Department of Cardiology, Nangfang Hospital, Southern Medical University, Guangzhou, Guangdong, China.
Braz J Med Biol Res. 2011 Nov;44(11):1118-24. doi: 10.1590/s0100-879x2011007500128. Epub 2011 Sep 30.
The testicular feminized (Tfm) mouse carries a nonfunctional androgen receptor (AR) and reduced circulating testosterone levels. We used Tfm and castrated mice to determine whether testosterone modulates markers of aging in cardiomyocytes via its classic AR-dependent pathway or conversion to estradiol. Male littermates and Tfm mice were divided into 6 experimental groups. Castrated littermates (group 1) and sham-operated Tfm mice (group 2, N = 8 each) received testosterone. Sham-operated Tfm mice received testosterone in combination with the aromatase inhibitor anastrazole (group 3, N = 7). Castrated littermates (group 4) and sham-operated untreated Tfm mice (group 5) were used as controls (N = 8 and 7, respectively). An additional control group (group 6) consisted of age-matched non-castrated littermates (N = 8). Cardiomyocytes were isolated from the left ventricle, telomere length was measured by quantitative PCR and expression of p16INK4α, retinoblastoma (Rb) and p53 proteins was detected by Western blot 3 months after treatment. Compared with group 6, telomere length was short (P < 0.01) and expression of p16INK4α, Rb and p53 proteins was significantly (P < 0.05) up-regulated in groups 4 and 5. These changes were improved to nearly normal levels in groups 1 and 2 (telomere length = 0.78 ± 0.05 and 0.80 ± 0.08; p16INK4α = 0.13 ± 0.03 and 0.15 ± 0.04; Rb = 0.45 ± 0.05 and 0.39 ± 0.06; p53 = 0.16 ± 0.04 and 0.13 ± 0.03), but did not differ between these two groups. These improvements were partly inhibited in group 3 compared with group 2 (telomere length = 0.65 ± 0.08 vs 0.80 ± 0.08, P = 0.021; p16INK4α = 0.28 ± 0.05 vs 0.15 ± 0.04, P = 0.047; Rb = 0.60 ± 0.06 vs 0.39 ± 0.06, P < 0.01; p53 = 0.34 ± 0.06 vs 0.13 ± 0.03, P = 0.004). In conclusion, testosterone deficiency contributes to cardiomyocyte aging. Physiological testosterone can delay cardiomyocyte aging via an AR-independent pathway and in part by conversion to estradiol.

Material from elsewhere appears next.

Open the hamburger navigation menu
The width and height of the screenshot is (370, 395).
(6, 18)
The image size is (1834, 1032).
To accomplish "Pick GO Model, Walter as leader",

睾丸女性化(Tfm)小鼠携带非功能性雄激素受体(AR),并降低循环中的睾丸激素水平。我们使用 Tfm 和去势小鼠来确定睾丸激素是否通过其经典的 AR 依赖途径或转化为雌二醇来调节心肌细胞的衰老标志物。雄性同窝仔鼠被分为 6 个实验组。去势同窝仔鼠(第 1 组)和假手术 Tfm 小鼠(第 2 组,每组 8 只)接受睾丸激素治疗。假手术 Tfm 小鼠接受睾丸激素和芳香酶抑制剂阿那曲唑(第 3 组,每组 7 只)联合治疗。去势同窝仔鼠(第 4 组)和未治疗的假手术 Tfm 小鼠(第 5 组)作为对照(每组 8 只和 7 只)。另外一组对照组(第 6 组)由年龄匹配的未去势同窝仔鼠组成(每组 8 只)。治疗 3 个月后,从左心室分离心肌细胞,通过实时定量 PCR 测量端粒长度,并通过 Western blot 检测 p16INK4α、视网膜母细胞瘤(Rb)和 p53 蛋白的表达。与第 6 组相比,第 4 组和第 5 组的端粒长度明显缩短(P<0.01),p16INK4α、Rb 和 p53 蛋白的表达显著上调(P<0.05)。第 1 组和第 2 组的这些变化被改善到接近正常水平(端粒长度=0.78±0.05 和 0.80±0.08;p16INK4α=0.13±0.03 和 0.15±0.04;Rb=0.45±0.05 和 0.39±0.06;p53=0.16±0.04 和 0.13±0.03),但两组之间没有差异。与第 2 组相比,第 3 组的这些改善部分受到抑制(端粒长度=0.65±0.08 与 0.80±0.08,P=0.021;p16INK4α=0.28±0.05 与 0.15±0.04,P=0.047;Rb=0.60±0.06 与 0.39±0.06,P<0.01;p53=0.34±0.06 与 0.13±0.03,P=0.004)。综上所述,睾丸激素缺乏会导致心肌细胞衰老。生理睾丸激素可通过 AR 非依赖性途径和部分转化为雌二醇来延缓心肌细胞衰老。